* [Task directions] Pull out each line of the rows below that contains the string "Instruction". Match its capitalization: a line with the same letters in a different case does not count.

* [Material shown]
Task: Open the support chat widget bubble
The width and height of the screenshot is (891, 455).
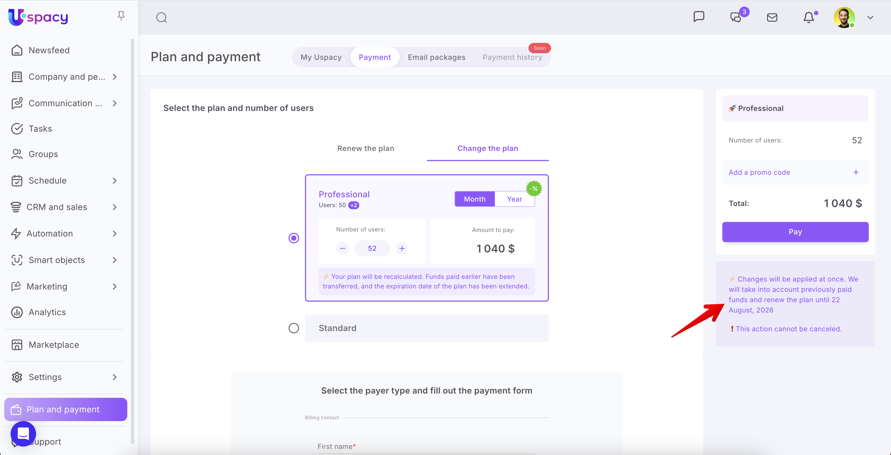Action: click(x=23, y=433)
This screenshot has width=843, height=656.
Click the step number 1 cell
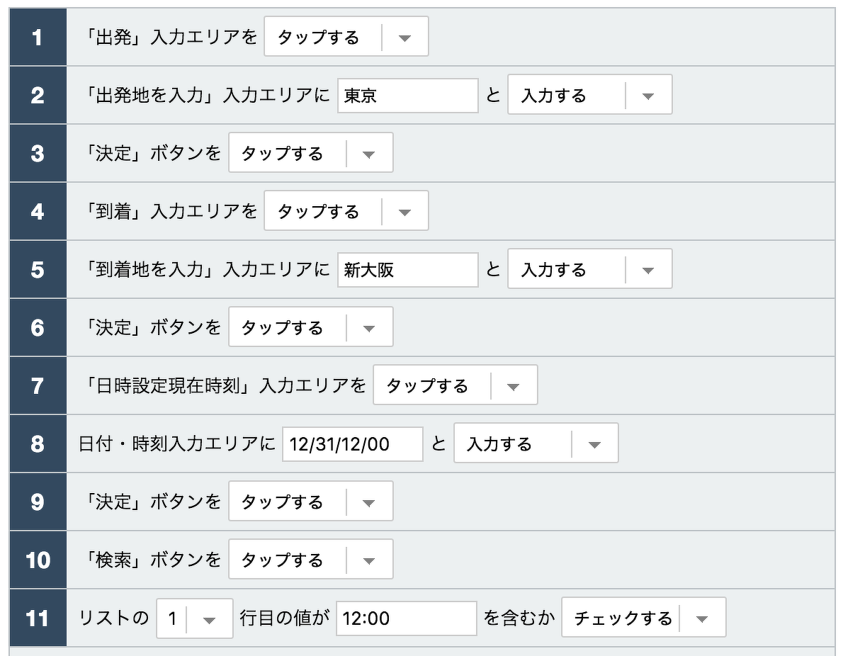(38, 36)
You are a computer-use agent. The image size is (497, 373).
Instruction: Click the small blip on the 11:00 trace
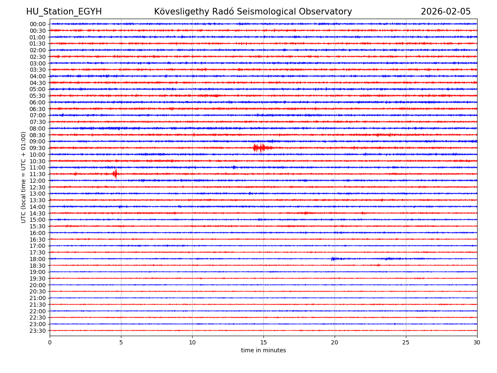[x=234, y=167]
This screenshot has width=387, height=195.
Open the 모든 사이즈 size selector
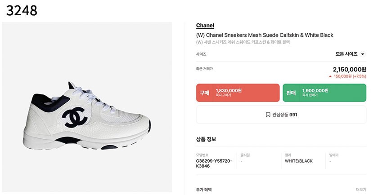coord(350,54)
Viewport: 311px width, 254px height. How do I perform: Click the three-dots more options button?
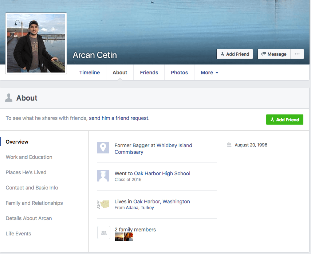[297, 54]
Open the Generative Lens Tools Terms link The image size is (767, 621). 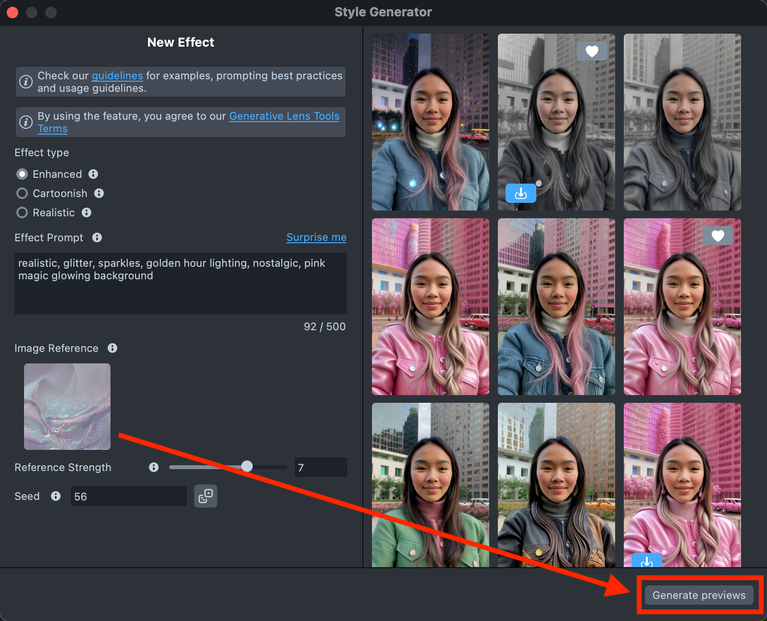click(284, 116)
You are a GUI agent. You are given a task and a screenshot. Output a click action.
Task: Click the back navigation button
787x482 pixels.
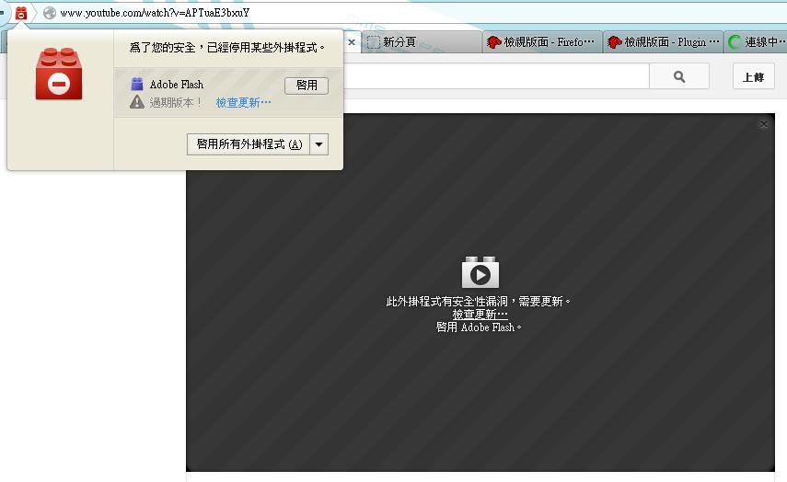click(3, 13)
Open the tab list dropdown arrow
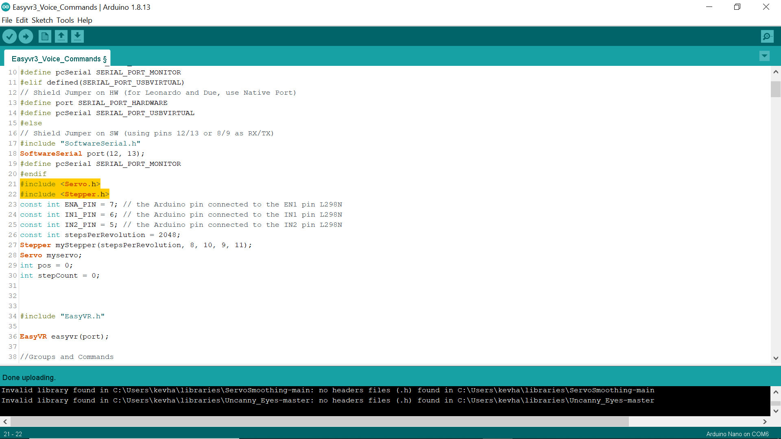This screenshot has width=781, height=439. (x=765, y=56)
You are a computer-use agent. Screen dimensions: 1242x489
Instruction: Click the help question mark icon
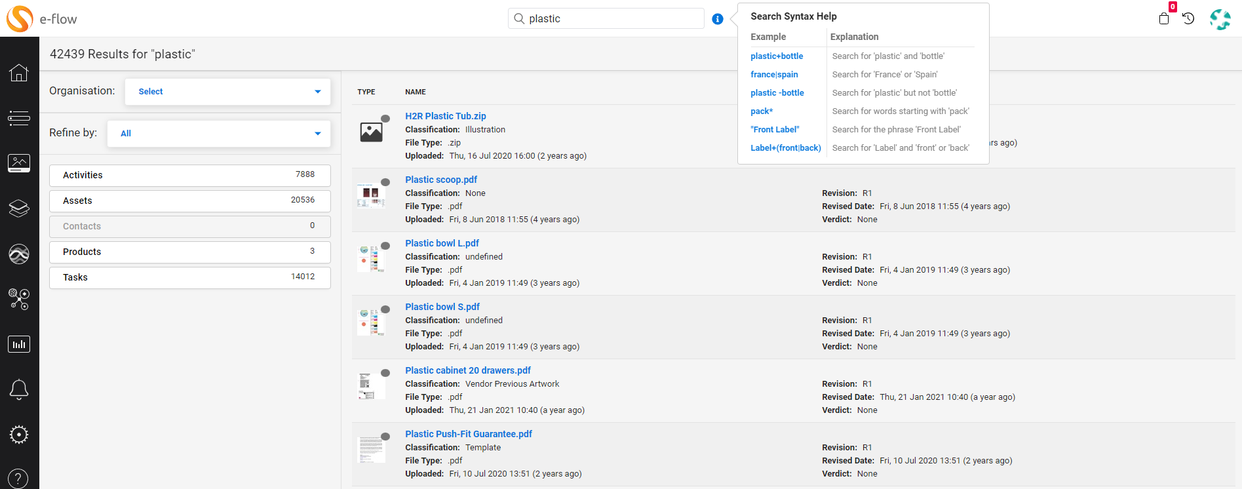tap(19, 479)
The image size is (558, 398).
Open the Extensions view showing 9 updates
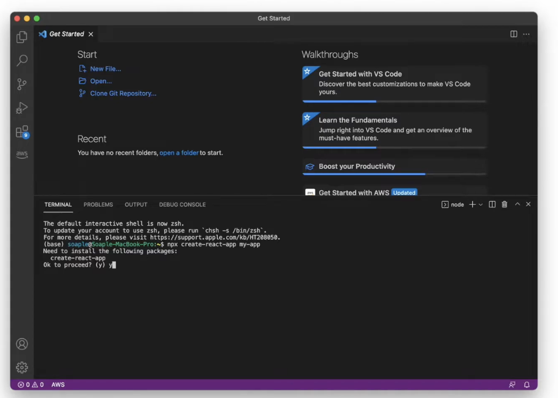tap(21, 131)
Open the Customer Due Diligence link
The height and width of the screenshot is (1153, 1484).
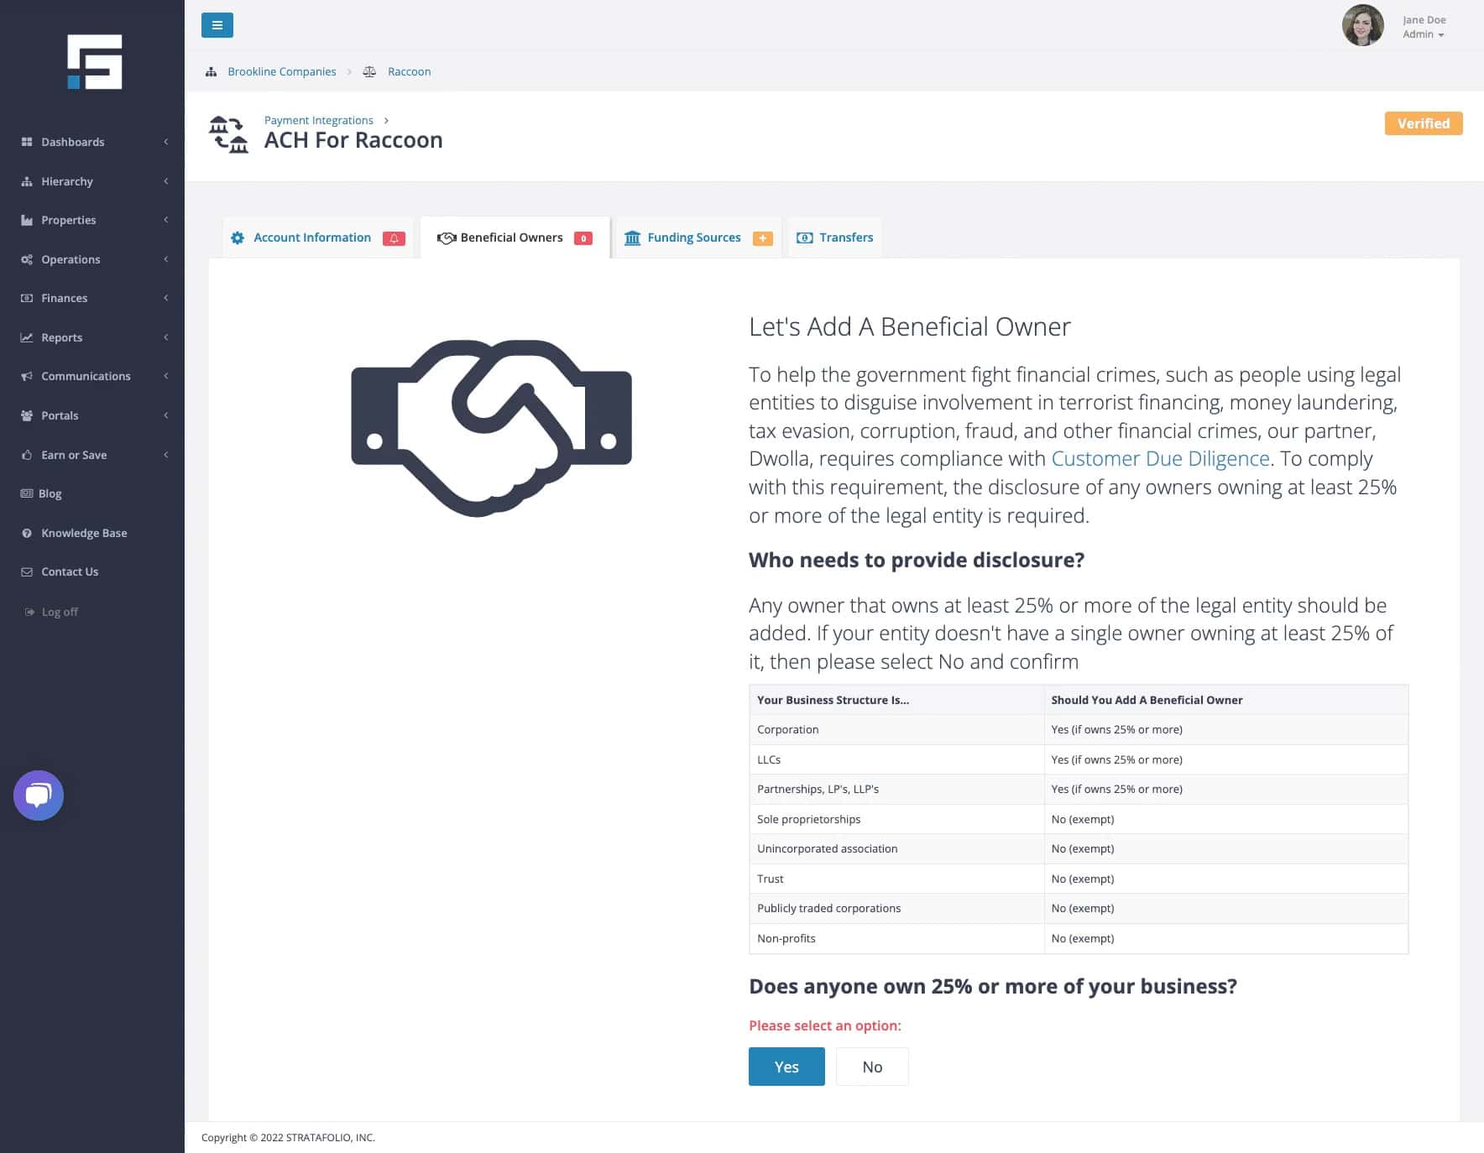pyautogui.click(x=1160, y=458)
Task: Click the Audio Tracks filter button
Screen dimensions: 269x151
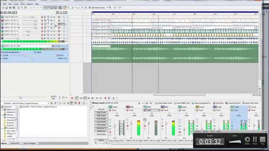Action: (101, 112)
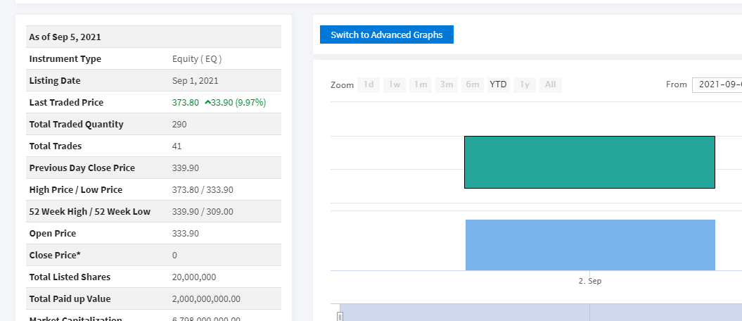Click the green up arrow price indicator

208,103
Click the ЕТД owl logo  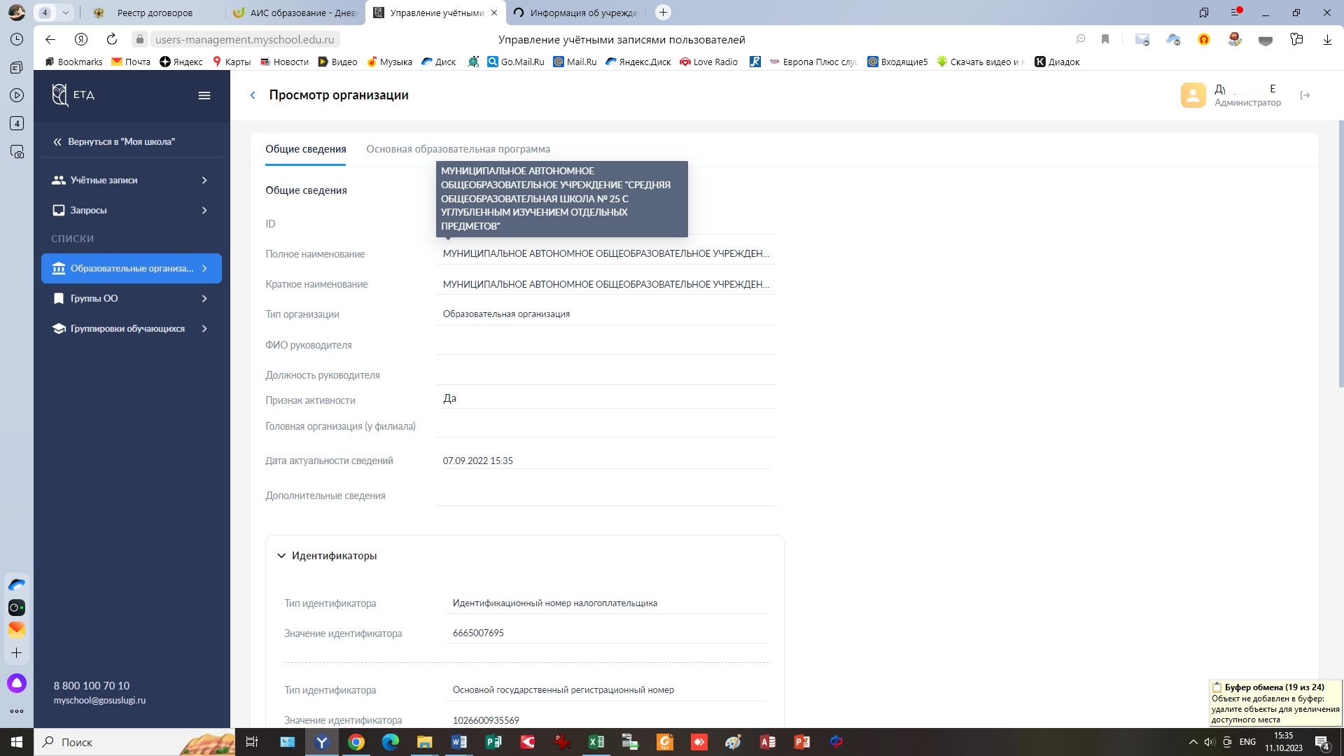(60, 95)
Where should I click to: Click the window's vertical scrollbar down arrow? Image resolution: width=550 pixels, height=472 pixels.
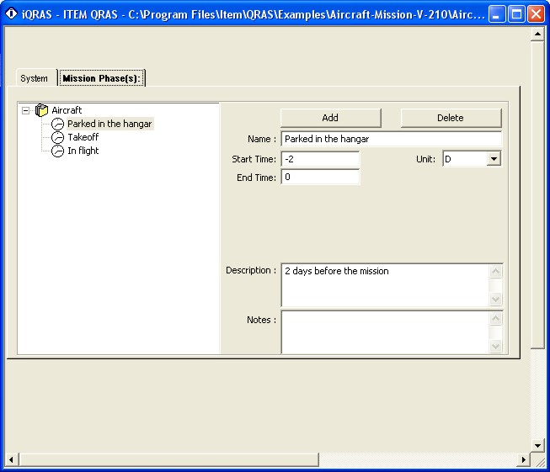[x=537, y=445]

* [Full solution]
Instruction: Click the small blip on the 11:00 trace
Instruction: Click the help question mark icon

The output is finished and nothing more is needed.